Exercise prompt:
Copy the entries below, changing every "GUI agent" to "desktop agent" and keeping all other text the same.

Stored rows:

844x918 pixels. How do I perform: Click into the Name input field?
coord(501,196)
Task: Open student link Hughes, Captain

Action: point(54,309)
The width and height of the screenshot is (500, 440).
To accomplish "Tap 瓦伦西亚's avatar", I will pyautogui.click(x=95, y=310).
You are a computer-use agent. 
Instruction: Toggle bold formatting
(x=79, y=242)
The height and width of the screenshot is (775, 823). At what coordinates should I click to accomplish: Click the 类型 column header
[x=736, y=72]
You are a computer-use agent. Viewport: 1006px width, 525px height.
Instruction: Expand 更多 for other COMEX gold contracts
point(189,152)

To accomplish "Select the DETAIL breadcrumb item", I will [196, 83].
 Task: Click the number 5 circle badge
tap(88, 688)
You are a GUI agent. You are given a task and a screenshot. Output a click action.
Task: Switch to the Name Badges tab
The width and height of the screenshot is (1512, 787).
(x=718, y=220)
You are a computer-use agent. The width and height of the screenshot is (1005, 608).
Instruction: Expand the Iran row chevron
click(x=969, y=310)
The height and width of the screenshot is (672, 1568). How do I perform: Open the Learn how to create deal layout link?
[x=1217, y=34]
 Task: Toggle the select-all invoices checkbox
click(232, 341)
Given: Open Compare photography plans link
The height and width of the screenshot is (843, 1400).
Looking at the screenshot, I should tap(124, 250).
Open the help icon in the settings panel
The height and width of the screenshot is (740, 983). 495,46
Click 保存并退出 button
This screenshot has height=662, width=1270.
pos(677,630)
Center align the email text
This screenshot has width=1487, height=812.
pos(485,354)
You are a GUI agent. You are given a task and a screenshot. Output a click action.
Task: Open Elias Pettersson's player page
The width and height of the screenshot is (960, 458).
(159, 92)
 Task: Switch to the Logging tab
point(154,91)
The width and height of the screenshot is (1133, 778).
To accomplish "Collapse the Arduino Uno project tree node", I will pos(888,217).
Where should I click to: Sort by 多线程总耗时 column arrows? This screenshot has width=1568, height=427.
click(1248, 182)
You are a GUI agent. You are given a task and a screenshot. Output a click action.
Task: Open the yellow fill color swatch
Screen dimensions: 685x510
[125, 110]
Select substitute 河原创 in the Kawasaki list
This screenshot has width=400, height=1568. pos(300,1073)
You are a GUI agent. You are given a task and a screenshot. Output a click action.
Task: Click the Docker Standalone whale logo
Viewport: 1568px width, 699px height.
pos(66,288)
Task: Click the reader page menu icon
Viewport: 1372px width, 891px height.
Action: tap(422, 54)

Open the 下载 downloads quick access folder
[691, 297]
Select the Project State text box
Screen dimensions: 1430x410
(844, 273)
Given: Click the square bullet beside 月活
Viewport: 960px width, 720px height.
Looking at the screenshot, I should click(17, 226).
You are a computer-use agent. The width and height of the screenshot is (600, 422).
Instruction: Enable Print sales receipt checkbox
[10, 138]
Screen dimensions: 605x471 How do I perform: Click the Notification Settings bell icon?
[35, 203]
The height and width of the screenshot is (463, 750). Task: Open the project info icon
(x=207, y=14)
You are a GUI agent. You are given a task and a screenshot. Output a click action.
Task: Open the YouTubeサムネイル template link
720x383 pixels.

Solution to this task:
844x918 pixels. How do I perform: Click into the Name input field?
coord(501,196)
Task: Open student link Hughes, Captain

Action: point(54,309)
The width and height of the screenshot is (500, 440).
To accomplish "Tap 瓦伦西亚's avatar", I will pyautogui.click(x=95, y=310).
You are a computer-use agent. 
Instruction: Toggle bold formatting
(x=79, y=242)
The height and width of the screenshot is (775, 823). At what coordinates should I click to accomplish: Click the 类型 column header
[x=736, y=72]
You are a computer-use agent. Viewport: 1006px width, 525px height.
Instruction: Expand 更多 for other COMEX gold contracts
point(189,152)

To accomplish "Select the DETAIL breadcrumb item", I will [196, 83].
 Task: Click the number 5 circle badge
tap(88, 688)
You are a desktop agent. You are given a task and a screenshot. Output a click action.
Task: Switch to the Name Badges tab
The width and height of the screenshot is (1512, 787).
(x=718, y=220)
You are a computer-use agent. The width and height of the screenshot is (1005, 608).
Instruction: Expand the Iran row chevron
click(x=969, y=310)
The height and width of the screenshot is (672, 1568). How do I perform: Open the Learn how to create deal layout link?
[x=1217, y=34]
 Task: Toggle the select-all invoices checkbox
click(232, 341)
Given: Open Compare photography plans link
The height and width of the screenshot is (843, 1400).
Looking at the screenshot, I should tap(124, 250).
Open the help icon in the settings panel
The height and width of the screenshot is (740, 983). 495,46
Click 保存并退出 button
This screenshot has height=662, width=1270.
pos(677,630)
Center align the email text
This screenshot has width=1487, height=812.
pos(485,354)
You are a desktop agent. You are given a task and a screenshot. Output a click action.
Task: Open Elias Pettersson's player page
The width and height of the screenshot is (960, 458).
(159, 92)
 Task: Switch to the Logging tab
point(154,91)
The width and height of the screenshot is (1133, 778).
To accomplish "Collapse the Arduino Uno project tree node", I will pos(888,217).
Where should I click to: Sort by 多线程总耗时 column arrows? This screenshot has width=1568, height=427.
click(1248, 182)
You are a desktop agent. You are given a task and a screenshot. Output a click action.
Task: Open the yellow fill color swatch
Screen dimensions: 685x510
[125, 110]
Select substitute 河原创 in the Kawasaki list
This screenshot has width=400, height=1568. pos(300,1073)
You are a desktop agent. You are given a task and a screenshot. Output a click action.
Task: Click the Docker Standalone whale logo
Viewport: 1568px width, 699px height.
pos(66,288)
Task: Click the reader page menu icon
Viewport: 1372px width, 891px height.
Action: tap(422, 54)

Open the 下载 downloads quick access folder
[691, 297]
Select the Project State text box
Screen dimensions: 1430x410
(844, 273)
Given: Click the square bullet beside 月活
Viewport: 960px width, 720px height.
Looking at the screenshot, I should click(17, 226).
You are a computer-use agent. The width and height of the screenshot is (600, 422).
Instruction: Enable Print sales receipt checkbox
[10, 138]
Screen dimensions: 605x471 How do I perform: Click the Notification Settings bell icon?
[35, 203]
The height and width of the screenshot is (463, 750). Task: Open the project info icon
(x=207, y=14)
You are a desktop agent. You are given a task and a screenshot. Output a click action.
Task: Open the YouTubeサムネイル template link
720x383 pixels.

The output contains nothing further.